#### Task requirements
1/ According to the Air France Flight 447 report, how many people aboard the plane were killed?
2/ Please write out the Air France Flight 447 report between "Still missing are" and "signals will fade.", inclusive, swapping "black boxes" for "flight recorders".

#### Provided text
SEARCH teams have recovered more than 400 pieces of debris from Air France Flight 447 but investigators still do not know why the plane crashed into the Atlantic, the French accident chief said yesterday.

Paul-Louis Arslanian, head of the French air accident investigation agency BEA, expressed "a little more optimism" about the investigation as the discovery of so much debris has narrowed the vast search zone off the northeast coast of Brazil.

"We are in a situation that is a bit more favorable than the first days," Arslanian said. "We can say there is a little less uncertainty, so there is a little more optimism." But he added: "It is premature for the time being to say what happened," he added.

Rescuers and military search equipment from Brazil, France, the United States and other countries are methodically scanning the surface and depths of the Atlantic for signs of the Airbus A330 that crashed on May 31 after running into thunderstorms en route from Rio de Janeiro to Paris. All 228 people aboard were killed.

Arslanian said the debris found came from "all zones" of the plane, but did not describe it in detail or say what proportion of the plane had been retrieved. The wreckage, some in sections so large and heavy that cranes were required to move it, is being collected in a hangar in Recife, Brazil.

"It is almost certain today that the whole plane won't be recovered," he said.

Still missing are the plane's two black boxes, its flight data and voice recorders, thought to be deep under water. The black boxes, which provide information about what happened to the plane before and during the crash, will emit signals for at least another two weeks. After that, the signals will fade.

#### Entries shown
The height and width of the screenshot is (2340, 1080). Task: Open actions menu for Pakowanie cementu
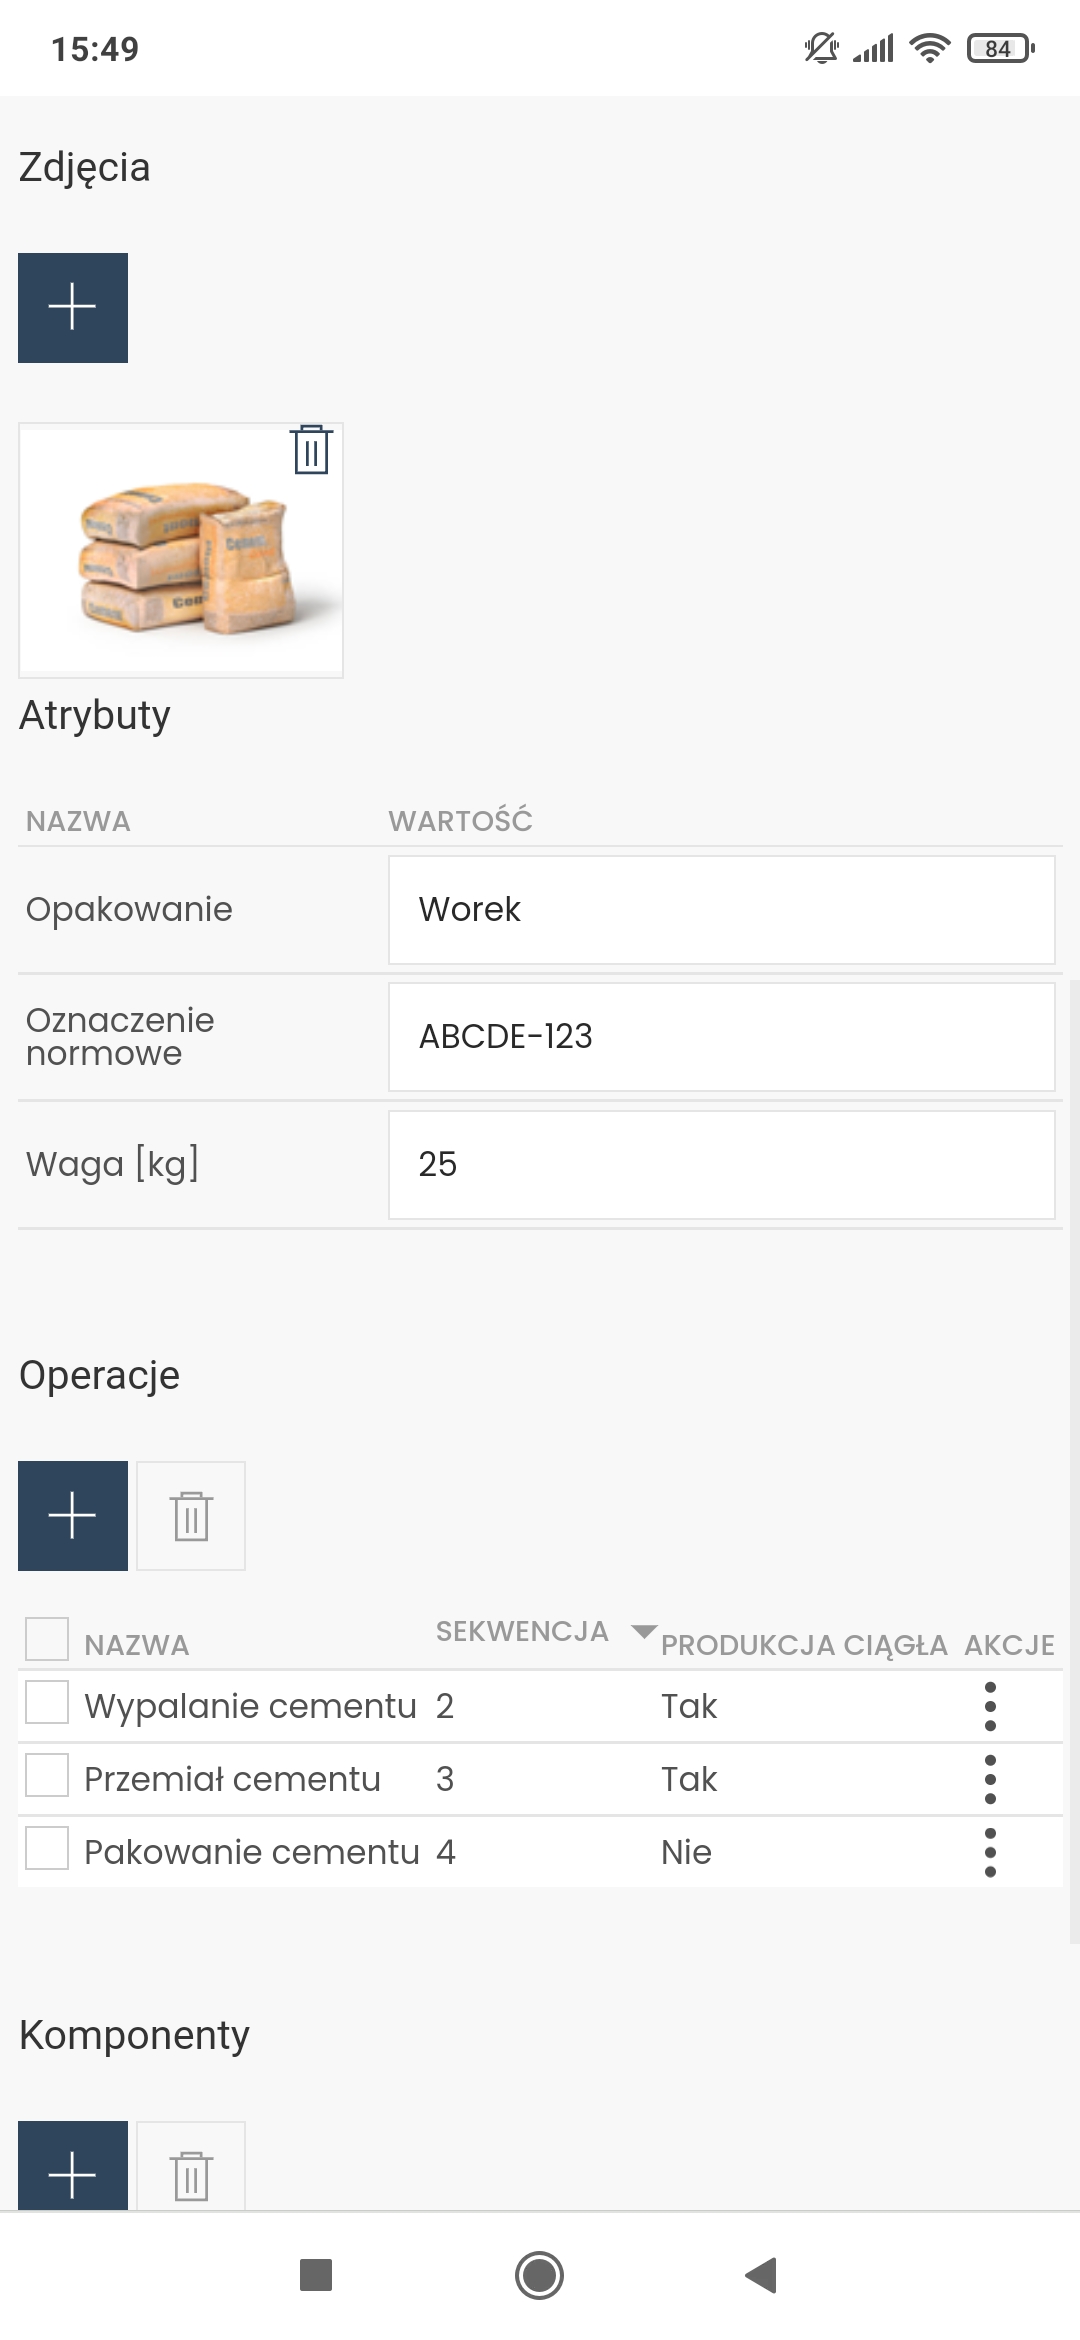[x=990, y=1852]
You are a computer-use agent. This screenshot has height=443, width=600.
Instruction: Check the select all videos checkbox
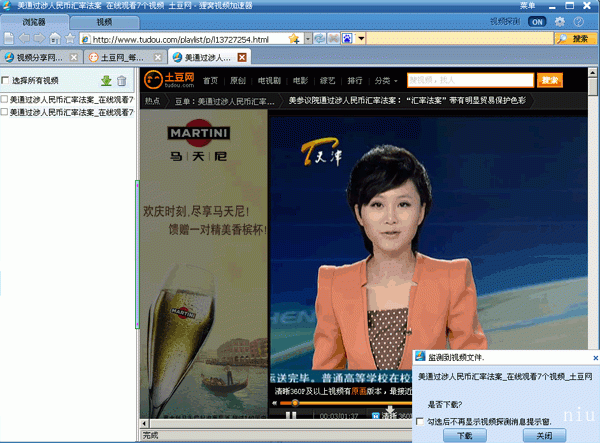coord(5,80)
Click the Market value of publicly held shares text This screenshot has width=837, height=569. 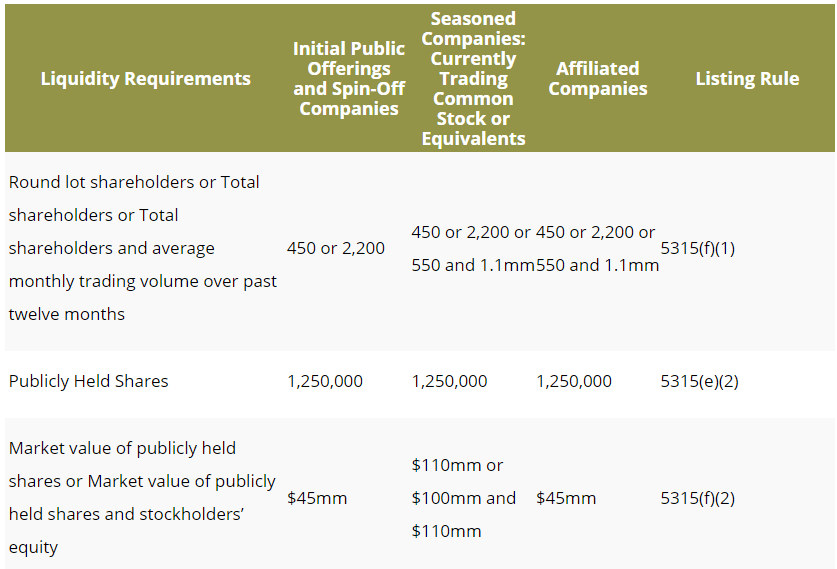tap(142, 498)
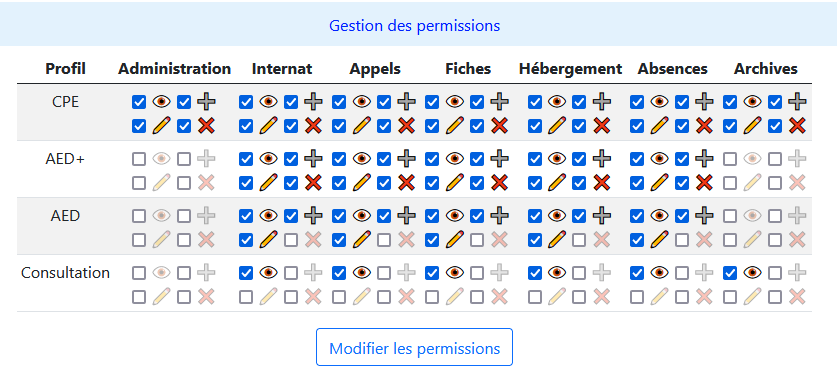
Task: Click the red cross icon for AED+ Absences
Action: coord(704,183)
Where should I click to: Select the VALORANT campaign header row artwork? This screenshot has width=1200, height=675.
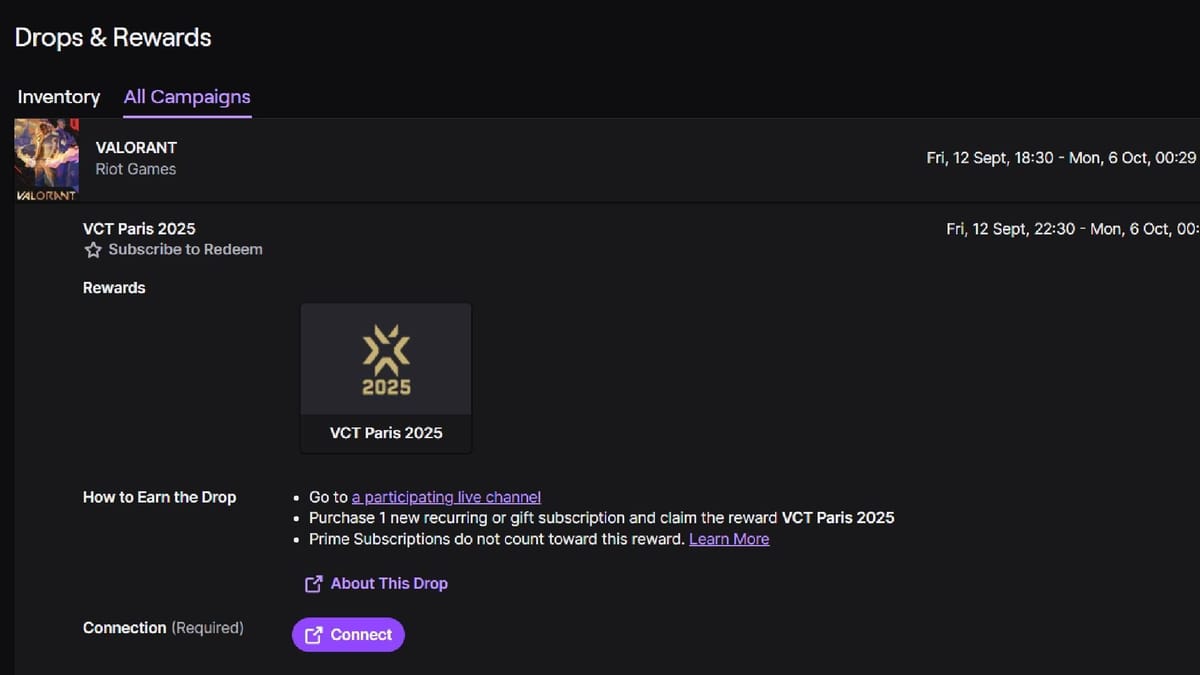point(45,158)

#### Answers per task
1/ All 228 people aboard were killed.

2/
Still missing are the plane's two flight recorders, its flight data and voice recorders, thought to be deep under water. The flight recorders, which provide information about what happened to the plane before and during the crash, will emit signals for at least another two weeks. After that, the signals will fade.